#### [EXTRAIT CHOISI]

++++++

C’était il y a douze ans. Gilles Pelletier mettait en scène le drame en prose du père Hugo dans le théâtre Denise-Pelletier, théâtre qu’il avait lui-même fondé en 1964 avec Françoise Graton et Georges Groulx. Depuis le 15 janvier 2014, c’est une autre Marie Tudor qui prend le relai, dans une habile mise en scène de Claude Poissant.
Pourquoi remettre du théâtre de répertoire en scène ? Simplement parce que cela vaut mieux que de ne pas le mettre en scène du tout ! Reprenant le mot d’Italo Calvino : « un classique est un livre qui n’a jamais fini de dire ce qu’il a à dire ». Nous ne prendrons pas trop de risque en disant que Victor Hugo n’aura jamais fini, lui non plus, de dire ce qu’il a à dire.
Londres, 1553. La reine d’Angleterre, Marie Tudor (Julie Le Breton) est une femme crainte et respectée. Comme amante cependant, elle est quelque peu malmenée par un godelureau répondant au nom de Fabiani (Jean-Philippe Perras). Ce dernier, objet de toutes les jalousies car favori de la souveraine, est victime d’un complot dans lequel la reine se trouvera impliquée. Ce complot c’est la pièce, l’amour d’une femme en est la clé.

++++++

#### [DONNÉES FOURNIES]
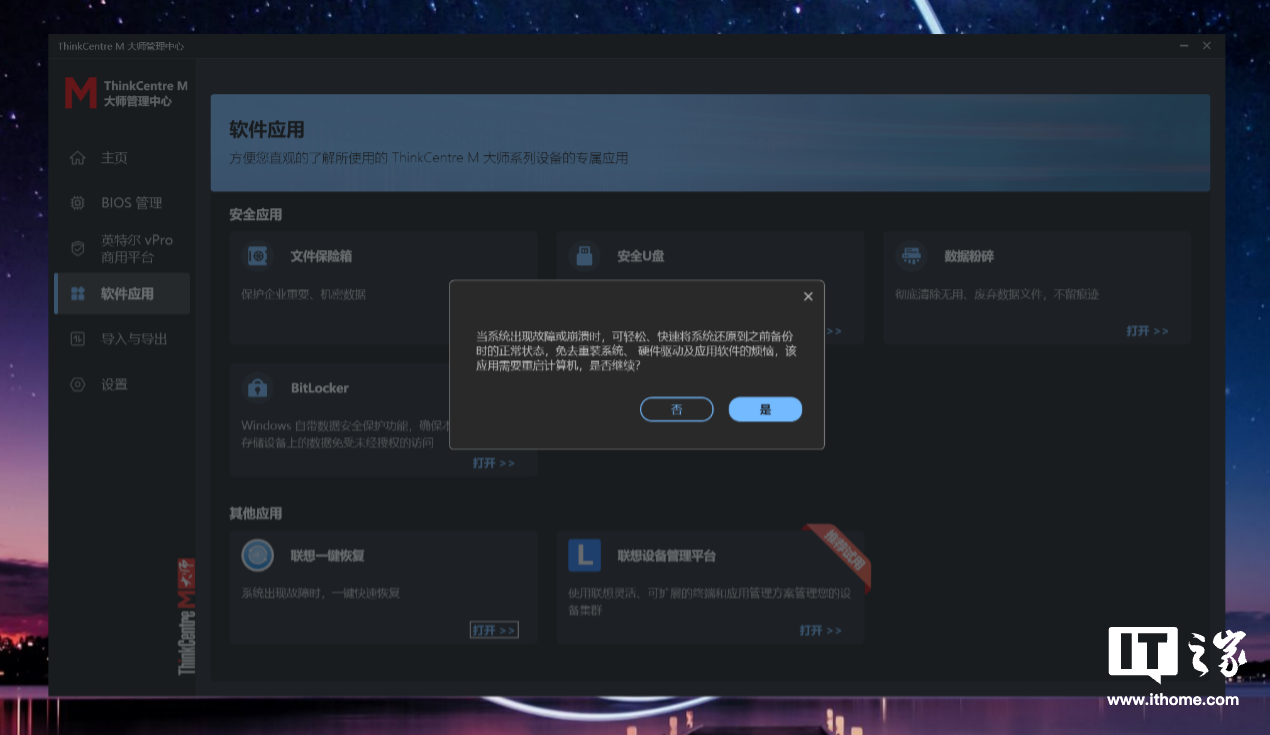This screenshot has width=1270, height=735.
Task: Go to the BIOS 管理 menu item
Action: pos(131,203)
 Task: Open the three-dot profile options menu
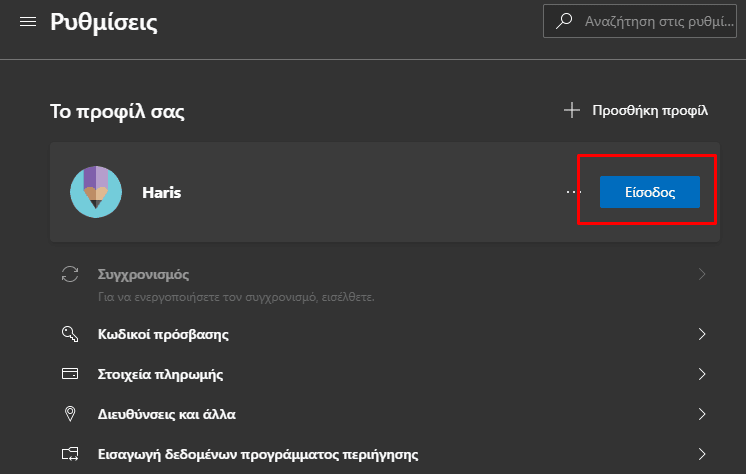tap(573, 192)
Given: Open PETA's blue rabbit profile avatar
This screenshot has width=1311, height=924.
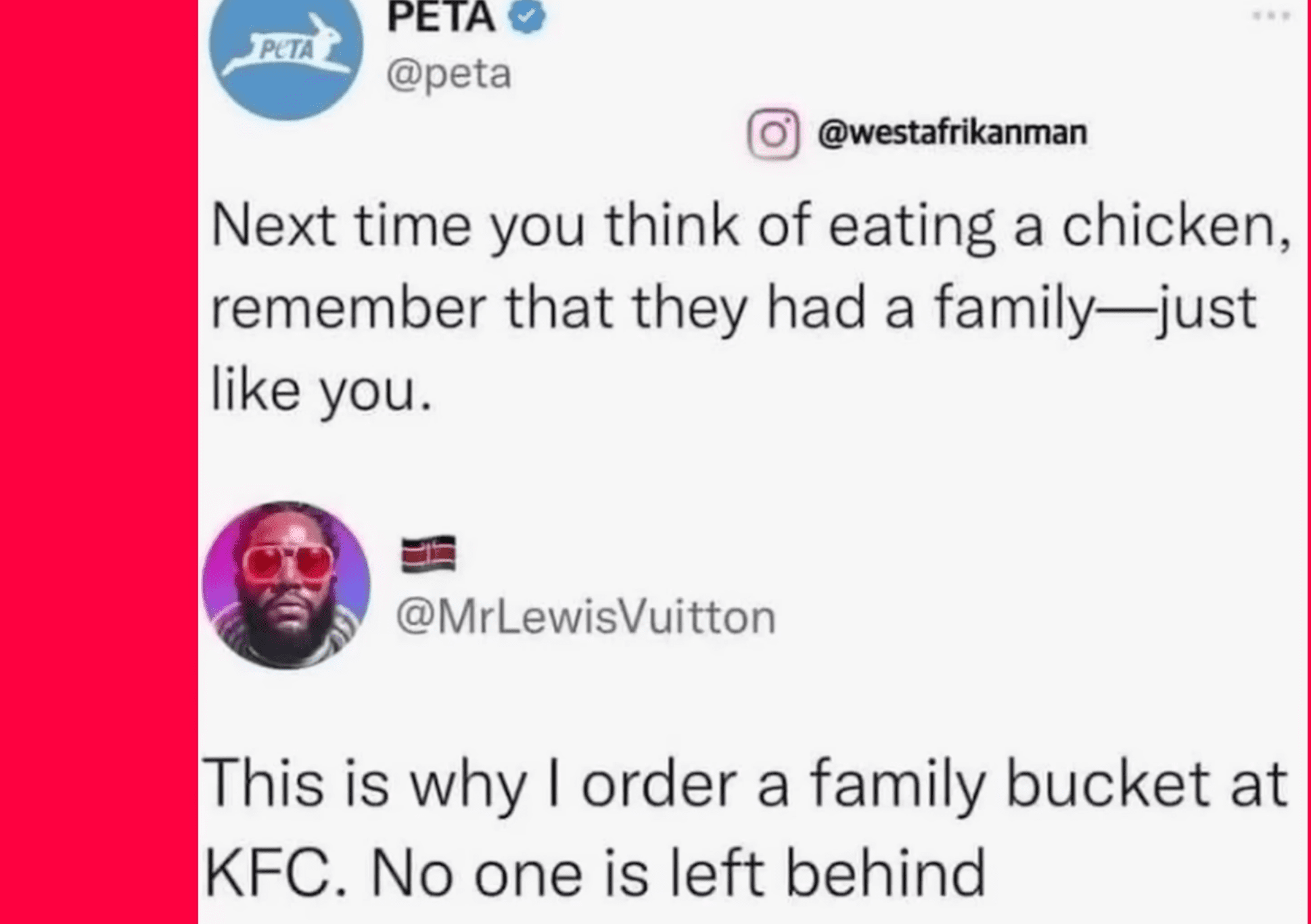Looking at the screenshot, I should click(286, 55).
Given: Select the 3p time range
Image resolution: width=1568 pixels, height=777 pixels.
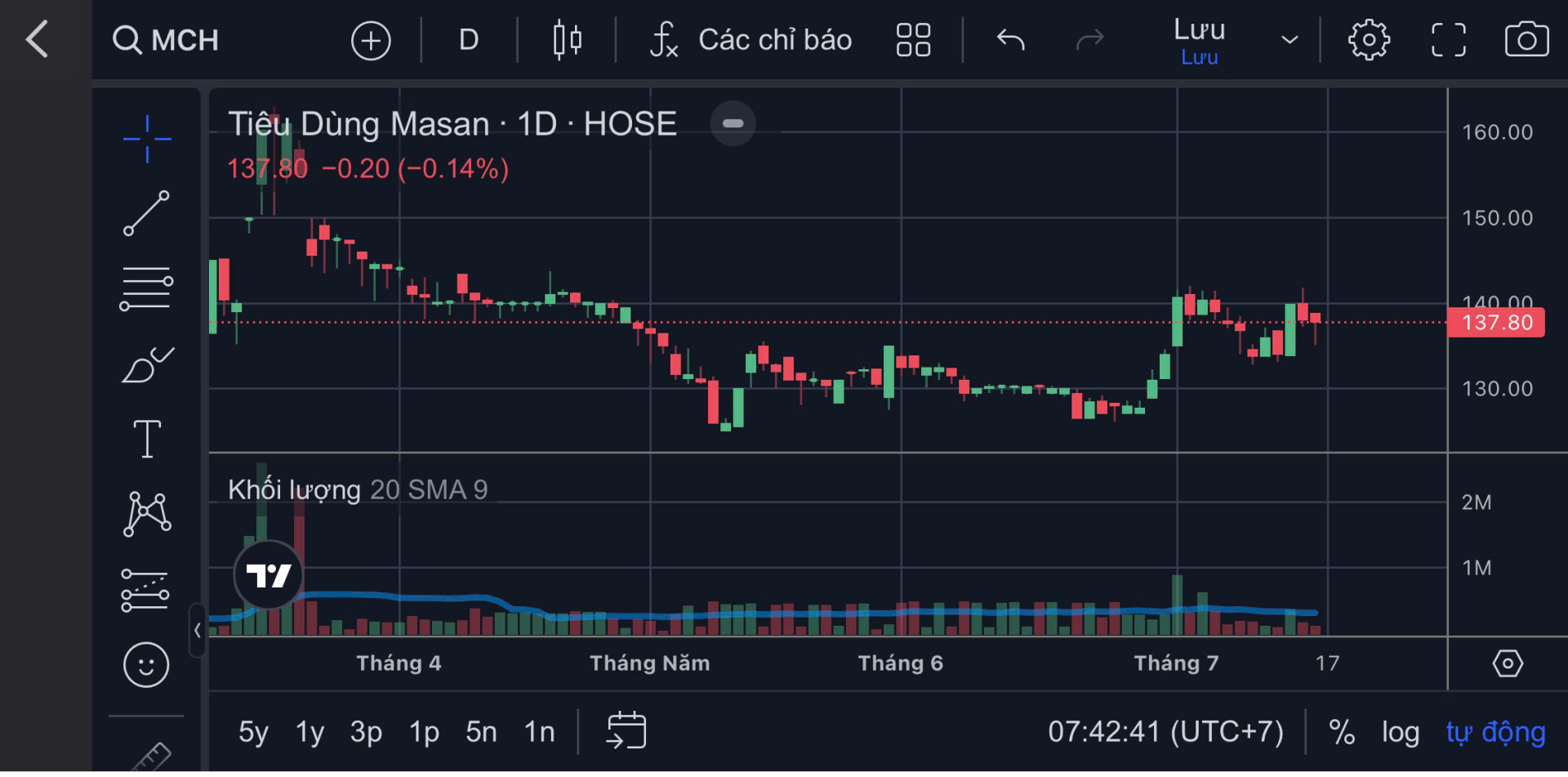Looking at the screenshot, I should point(366,732).
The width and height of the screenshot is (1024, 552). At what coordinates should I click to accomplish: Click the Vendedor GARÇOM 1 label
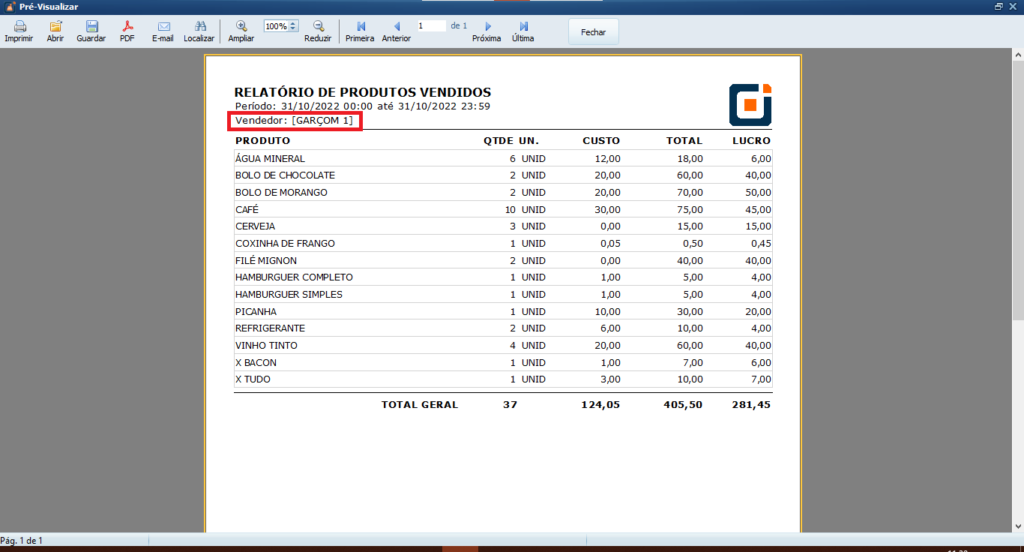[294, 121]
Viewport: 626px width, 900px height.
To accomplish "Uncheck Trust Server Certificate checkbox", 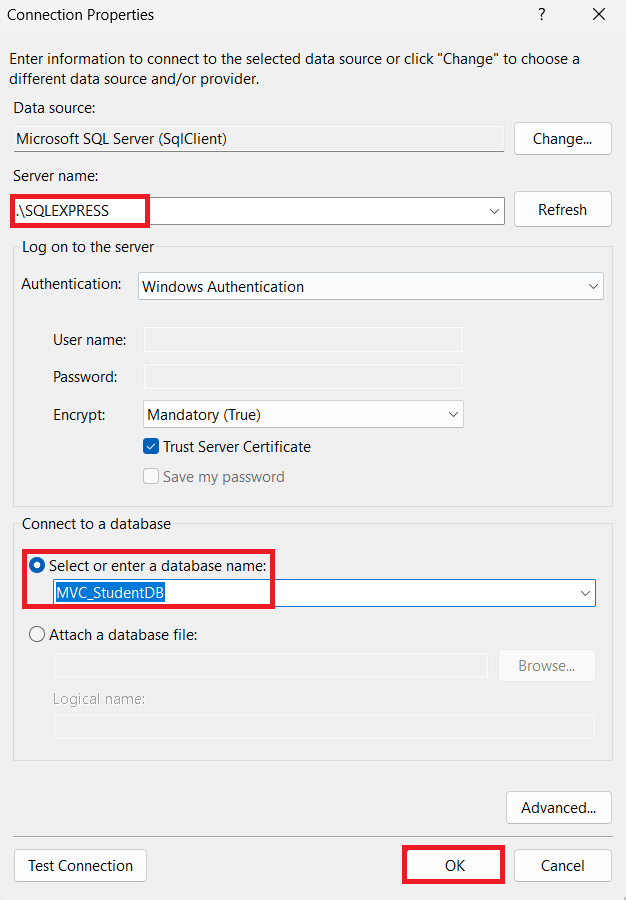I will click(151, 447).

++++++

#### [CONSIGNE 1]
Dans l'extrait choisi, réécrivez en liste plus courte le paragraphe qui commence par « Londres, 1553. » en gardant ses faits principaux.
#### [CONSIGNE 2]
D'après l'extrait choisi, qui signe la mise en scène de Marie Tudor présentée depuis le 15 janvier 2014 ?
#### [CONSIGNE 3]
Recopiez le passage de l'extrait choisi qui commence par « Londres, 1553. La » et se poursuit jusqu'à « est la clé. ».

#### [VOTRE RÉPONSE 1]
- Lieu et date : Londres, 1553.
- Marie Tudor (Julie Le Breton), reine d'Angleterre, est crainte et respectée.
- Comme amante, elle est malmenée par Fabiani (Jean-Philippe Perras), un godelureau.
- Favori de la reine, Fabiani attire toutes les jalousies et est victime d'un complot où la reine sera impliquée.
- Ce complot forme la pièce, et l'amour d'une femme en est la clé.

#### [VOTRE RÉPONSE 2]
Claude Poissant.

#### [VOTRE RÉPONSE 3]
Londres, 1553. La reine d’Angleterre, Marie Tudor (Julie Le Breton) est une femme crainte et respectée. Comme amante cependant, elle est quelque peu malmenée par un godelureau répondant au nom de Fabiani (Jean-Philippe Perras). Ce dernier, objet de toutes les jalousies car favori de la souveraine, est victime d’un complot dans lequel la reine se trouvera impliquée. Ce complot c’est la pièce, l’amour d’une femme en est la clé.